Aids ist ein Teufelskreis. Die Kinder verlieren ihre Eltern früh, haben dann niemanden mehr, der sich richtig um sie kümmert, sie werden unfähig, feste Bindungen einzugehen, wechseln häufig ihre Partner und infizieren sich selber. Bis sie sterben, haben sie in der Regel selber zwei, drei Kinder bekommen - die nächste Generation von Aids-Waisen, die keine Bezugspersonen und Vorbilder hat, die ihnen zeigt, wie man ein verantwortliches Leben führt.
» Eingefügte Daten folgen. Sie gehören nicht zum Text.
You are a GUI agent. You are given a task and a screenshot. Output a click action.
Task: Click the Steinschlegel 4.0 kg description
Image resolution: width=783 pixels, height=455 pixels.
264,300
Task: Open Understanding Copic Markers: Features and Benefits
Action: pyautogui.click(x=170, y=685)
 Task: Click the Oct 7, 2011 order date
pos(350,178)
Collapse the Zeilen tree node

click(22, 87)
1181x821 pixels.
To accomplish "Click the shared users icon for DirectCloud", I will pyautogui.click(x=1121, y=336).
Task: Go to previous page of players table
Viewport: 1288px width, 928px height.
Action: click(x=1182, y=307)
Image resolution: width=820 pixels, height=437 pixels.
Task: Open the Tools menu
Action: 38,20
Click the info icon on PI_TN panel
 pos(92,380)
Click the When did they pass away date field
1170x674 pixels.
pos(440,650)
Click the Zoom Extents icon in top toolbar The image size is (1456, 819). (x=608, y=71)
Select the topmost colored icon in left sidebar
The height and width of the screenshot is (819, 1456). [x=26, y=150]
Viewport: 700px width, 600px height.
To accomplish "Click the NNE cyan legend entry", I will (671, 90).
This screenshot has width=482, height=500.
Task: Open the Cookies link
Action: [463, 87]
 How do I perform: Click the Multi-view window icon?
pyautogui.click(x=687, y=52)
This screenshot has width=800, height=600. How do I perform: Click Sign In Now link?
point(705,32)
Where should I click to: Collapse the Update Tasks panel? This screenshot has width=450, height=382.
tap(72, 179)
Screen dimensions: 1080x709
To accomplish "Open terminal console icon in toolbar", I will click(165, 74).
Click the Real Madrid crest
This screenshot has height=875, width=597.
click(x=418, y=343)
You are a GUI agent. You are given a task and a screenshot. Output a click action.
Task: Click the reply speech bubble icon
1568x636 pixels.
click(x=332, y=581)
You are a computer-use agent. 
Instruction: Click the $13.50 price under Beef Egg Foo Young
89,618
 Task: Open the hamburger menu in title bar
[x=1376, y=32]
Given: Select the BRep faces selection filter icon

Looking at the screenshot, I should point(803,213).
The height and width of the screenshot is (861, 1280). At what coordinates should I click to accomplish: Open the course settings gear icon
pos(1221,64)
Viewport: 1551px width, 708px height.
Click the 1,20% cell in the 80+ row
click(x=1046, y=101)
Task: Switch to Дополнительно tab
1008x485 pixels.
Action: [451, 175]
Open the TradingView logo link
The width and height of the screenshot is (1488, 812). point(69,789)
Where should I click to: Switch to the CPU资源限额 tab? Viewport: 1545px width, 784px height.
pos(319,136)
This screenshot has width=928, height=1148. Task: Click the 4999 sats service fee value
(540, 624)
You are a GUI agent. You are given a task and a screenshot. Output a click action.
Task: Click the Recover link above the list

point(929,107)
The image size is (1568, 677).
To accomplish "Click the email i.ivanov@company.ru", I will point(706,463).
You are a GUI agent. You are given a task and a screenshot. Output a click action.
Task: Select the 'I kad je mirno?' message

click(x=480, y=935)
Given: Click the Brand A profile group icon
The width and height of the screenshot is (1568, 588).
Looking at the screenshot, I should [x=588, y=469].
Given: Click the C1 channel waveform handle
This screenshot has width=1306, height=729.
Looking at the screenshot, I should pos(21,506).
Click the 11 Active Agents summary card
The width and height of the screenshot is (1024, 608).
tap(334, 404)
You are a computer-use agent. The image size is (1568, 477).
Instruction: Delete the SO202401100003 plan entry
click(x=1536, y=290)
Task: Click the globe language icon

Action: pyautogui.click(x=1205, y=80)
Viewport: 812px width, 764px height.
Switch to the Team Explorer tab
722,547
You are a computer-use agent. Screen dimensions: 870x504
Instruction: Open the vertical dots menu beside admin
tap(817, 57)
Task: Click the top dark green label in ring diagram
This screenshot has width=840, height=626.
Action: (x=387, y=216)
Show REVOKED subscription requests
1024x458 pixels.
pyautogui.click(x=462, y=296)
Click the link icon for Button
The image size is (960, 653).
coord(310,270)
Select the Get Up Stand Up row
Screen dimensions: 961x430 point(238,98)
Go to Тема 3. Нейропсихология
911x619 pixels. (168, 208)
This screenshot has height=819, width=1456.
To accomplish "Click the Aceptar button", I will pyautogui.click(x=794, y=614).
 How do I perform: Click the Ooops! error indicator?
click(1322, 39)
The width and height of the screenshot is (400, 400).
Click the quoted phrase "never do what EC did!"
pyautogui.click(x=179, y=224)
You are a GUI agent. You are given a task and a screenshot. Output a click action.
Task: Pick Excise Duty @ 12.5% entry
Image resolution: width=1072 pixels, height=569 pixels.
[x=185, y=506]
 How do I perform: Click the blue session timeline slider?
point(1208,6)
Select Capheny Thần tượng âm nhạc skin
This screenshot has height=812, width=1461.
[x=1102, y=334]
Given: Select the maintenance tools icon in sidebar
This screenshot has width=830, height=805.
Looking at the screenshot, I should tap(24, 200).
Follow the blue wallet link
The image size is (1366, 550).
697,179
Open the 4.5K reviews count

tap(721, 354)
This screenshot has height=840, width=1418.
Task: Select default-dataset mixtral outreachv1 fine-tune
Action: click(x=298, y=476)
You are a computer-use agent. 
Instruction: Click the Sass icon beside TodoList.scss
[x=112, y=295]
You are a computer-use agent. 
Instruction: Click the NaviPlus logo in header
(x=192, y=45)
Yolanda, 14, hat beschlossen, dass ihr Leben anders verlaufen soll. Foto: Christian Nusch
Ein mutiges Mädchen
Doch manchmal gelingt es, diesen Teufelskreis zu durchbrechen. In der 7. Klasse der Inyati-Schule fällt ein Mädchen besonders auf. Yolanda sitzt ganz vorne und hat immer als erstes die Hand oben, wenn wieder eine Frage gestellt wird. Sie ist 14 Jahre alt, ein zartes Mädchen, das unter der dunklen Haut ein wenig blass wirkt. Sie hat eine eben so traurige wie typische Geschichte zu erzählen. „Meine Mutter starb letztes Jahr an Aids. Jetzt lebe ich bei meinem Onkel, aber der ist auch erkrankt und wird bald sterben. Dann bleibt mir nur noch meine Großmutter, und die ist schon sehr alt."
Auch Yolanda hat an einem Life Skill Camp teilgenommen - und dabei eine wichtige Erkenntnis gewonnen: „Ich glaube, dass jemand, der sich nicht um Aids kümmert, sich einfach selber nicht genug mag und es ihm deshalb egal ist, ob er stirbt." Doch Yolanda mag sich und sie hat für sich beschlossen, dass ihr Leben anders aussehen soll. „Ich werde nicht herumschlafen, sondern mit Sex warten, bis ich 18, 19 Jahre alt bin und heirate", sagt sie mit fester Stimme und meint es zweifellos ernst. Siki Dlanga hört das und lächelt. „Was für ein mutiges Mädchen", meint sie und fügt hinzu: „Kinder wie Yolanda geben Hoffnung und zeigen uns, dass wir mit unserer Arbeit auf dem richtigen Weg sind".